I'd have to agree with Ya Sam, though, when he rates Dubliners above A 
Portrait of the Artist. It was really quite ridiculous of the Modern Library 
to put that novel third on their list of the 100 greatest (English language) 
novels of the 20th century (just as it was ridiculous to leave GR completely 
off the list).

Ulysses, on the other hand, does belong on the very top of that list (as 
does GR). The best passages in Ulysses can't really been surpassed, but I 
believe that Joyce's masterpiece has its weaknesses as well, especially the 
somewhat forced nature of some of its stylistic experiments. Joyce never 
really wrote for the reader.
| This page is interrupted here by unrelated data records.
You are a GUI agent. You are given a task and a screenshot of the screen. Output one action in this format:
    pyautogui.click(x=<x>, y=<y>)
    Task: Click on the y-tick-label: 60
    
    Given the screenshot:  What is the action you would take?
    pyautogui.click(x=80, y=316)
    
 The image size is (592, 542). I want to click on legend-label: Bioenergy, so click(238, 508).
He wrote for himself, for posterity (and for 
those famous future professors), and that's why I'd prefer Pynchon over 
Joyce any day, weaknesses notwithstanding.

BTW, since we're in the business of rating here, how would you rate Lot 49? 
It isn't GR, of course, but next to GR I consider it to be Pynchon's 
strongest work - right up there with Heart of Darkness and The Great Gatsby, 
IMO.

Best,

Tore

>GR made TP look like the greatest thing since Joyce.  Subsequent novels 
>reveal, perhaps, a very >good writer and, clearly, a very smart, 
>interesting, and complex man who, nevertheless, may have
>flaw and limitations as a writer.  There's nothing mean-spirited in that 
>assessment.

>With hindsight and, particularly, with the publication of Slow Learner, one
>sees clear differences in breadth and writerly talent between him and 
>Joyce, to
>stick with that comparison.  The stories in Slow Learner were written when
>Pynchon was approximately the same age as Joyce when Joyce wrote Dubliners. 
>  No
>champion of Pynchon shold be comfortable with that comparison.  Which is 
>fine.
>  It doesn't matter, or shouldn't, whether Pynchon's not as great as Joyce.
>He is what he is, which is, on balance, awfully good.